>> START

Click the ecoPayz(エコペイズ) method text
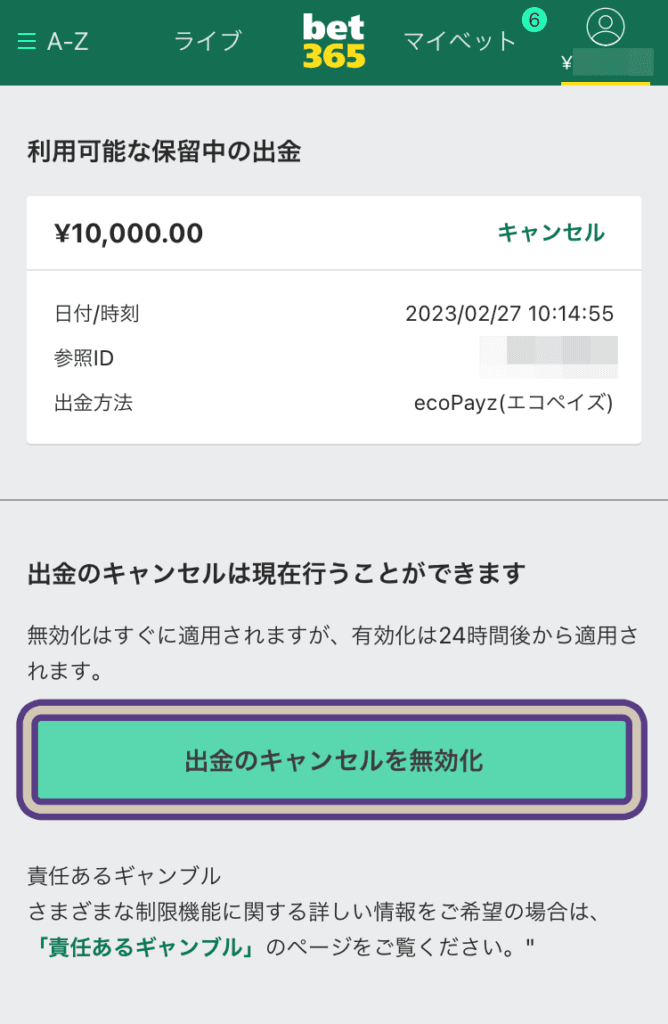The image size is (668, 1024). pos(513,403)
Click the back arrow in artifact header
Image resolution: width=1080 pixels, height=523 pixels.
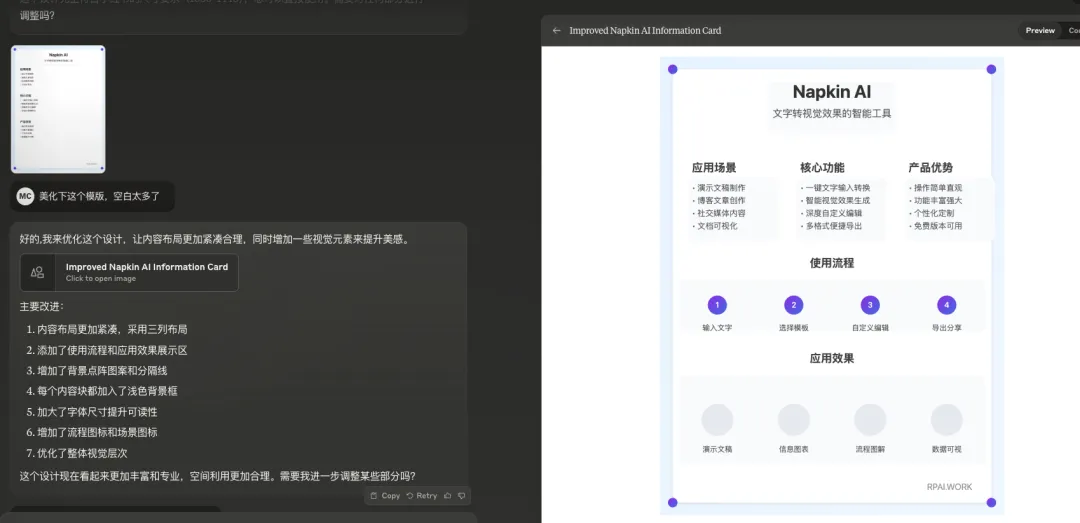[x=557, y=31]
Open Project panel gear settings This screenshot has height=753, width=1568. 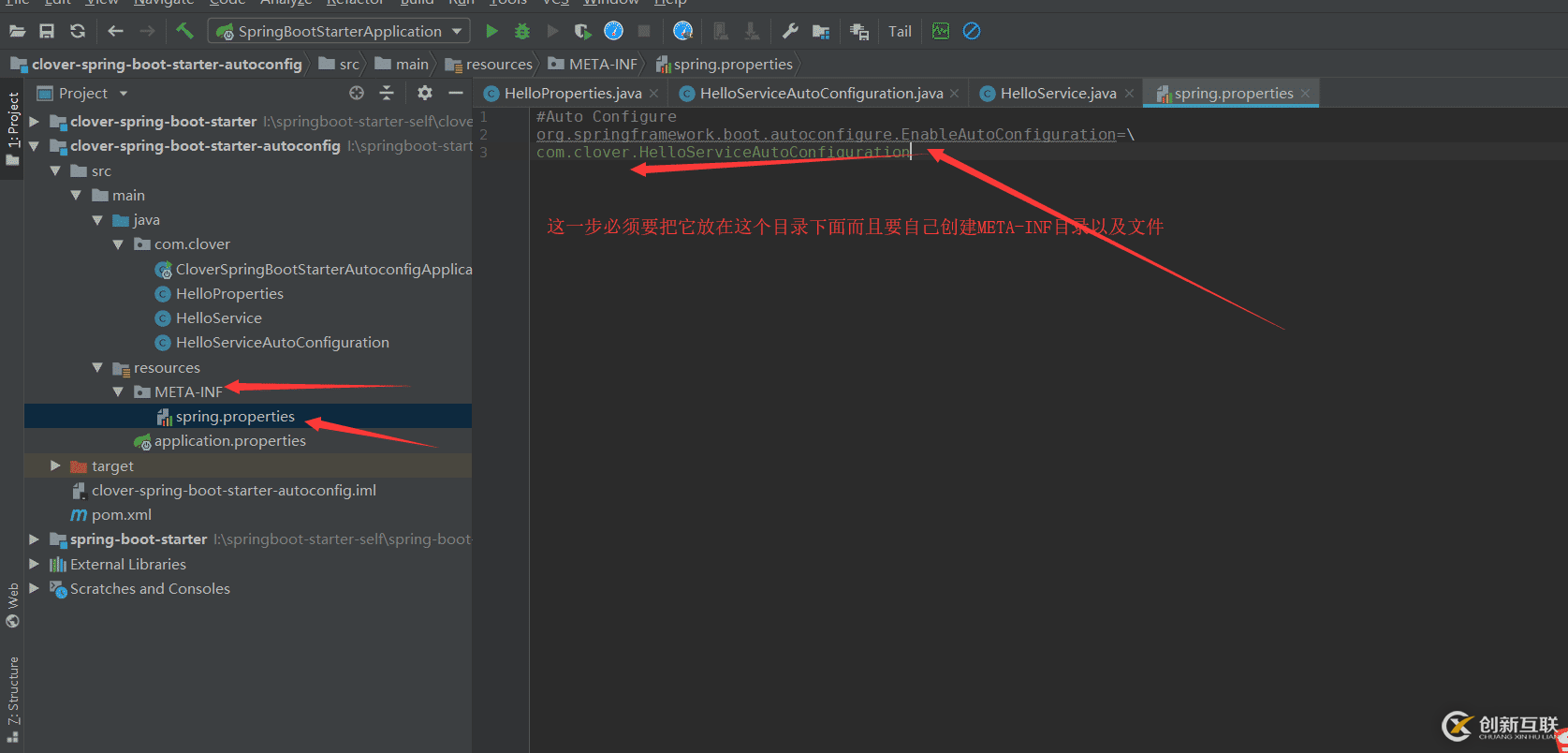coord(425,93)
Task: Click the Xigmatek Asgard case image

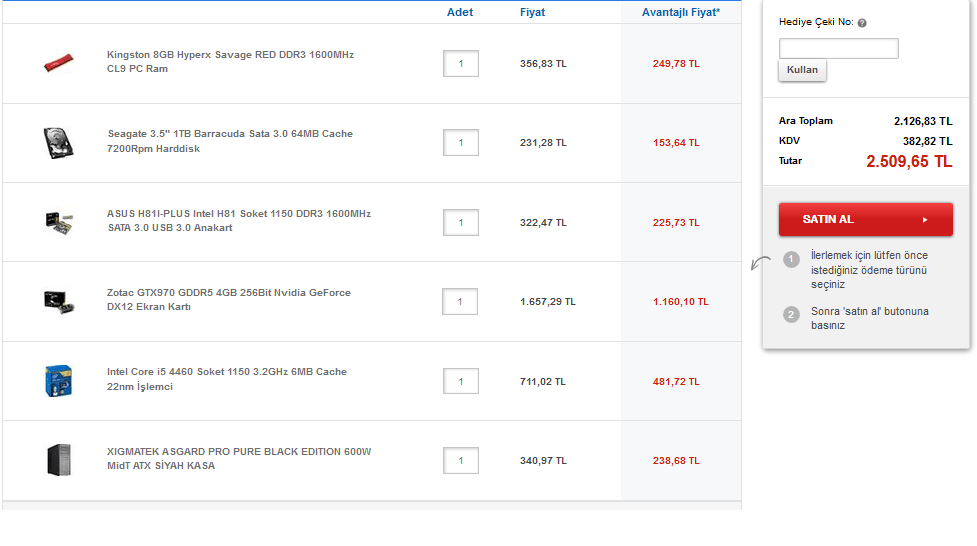Action: 58,460
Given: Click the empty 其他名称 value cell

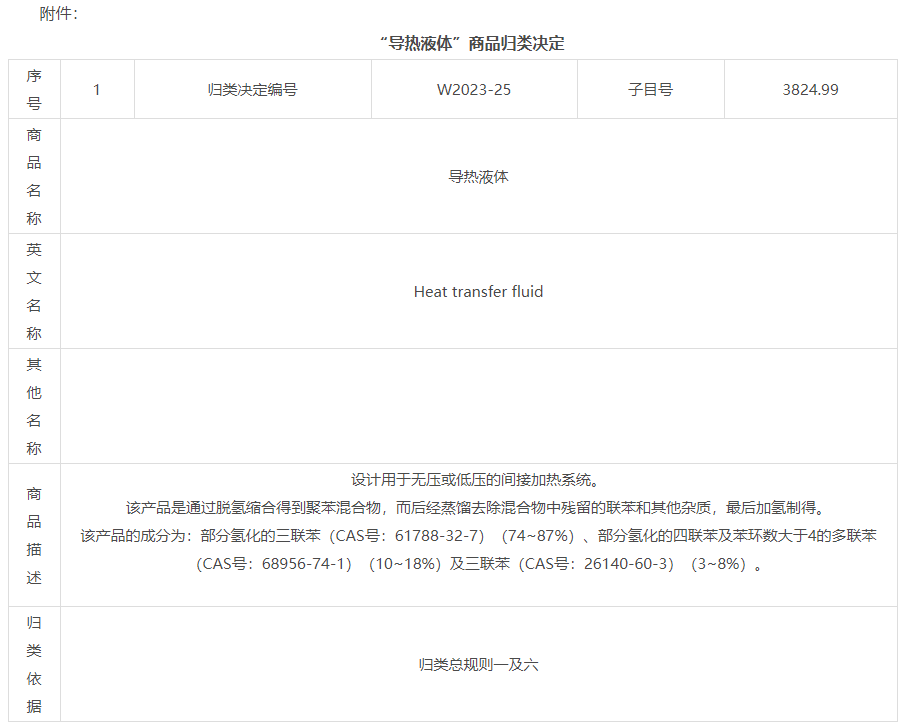Looking at the screenshot, I should point(478,406).
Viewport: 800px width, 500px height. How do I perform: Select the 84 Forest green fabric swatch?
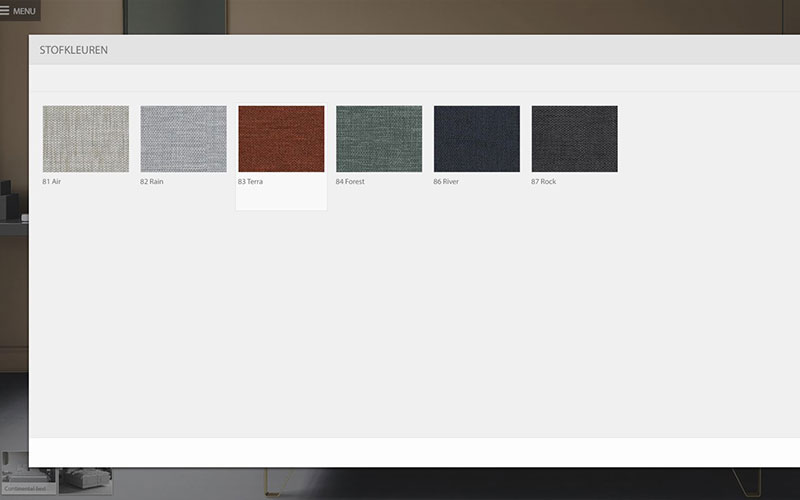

>> END

### Problem requirements:
Locate every line above that contains the word "Click" and copy each of those lines in full.

### Answer for the task:
Click the ecoPayz(エコペイズ) method text
Click the back arrow in artifact header
Task: Click the Xigmatek Asgard case image
Given: Click the empty 其他名称 value cell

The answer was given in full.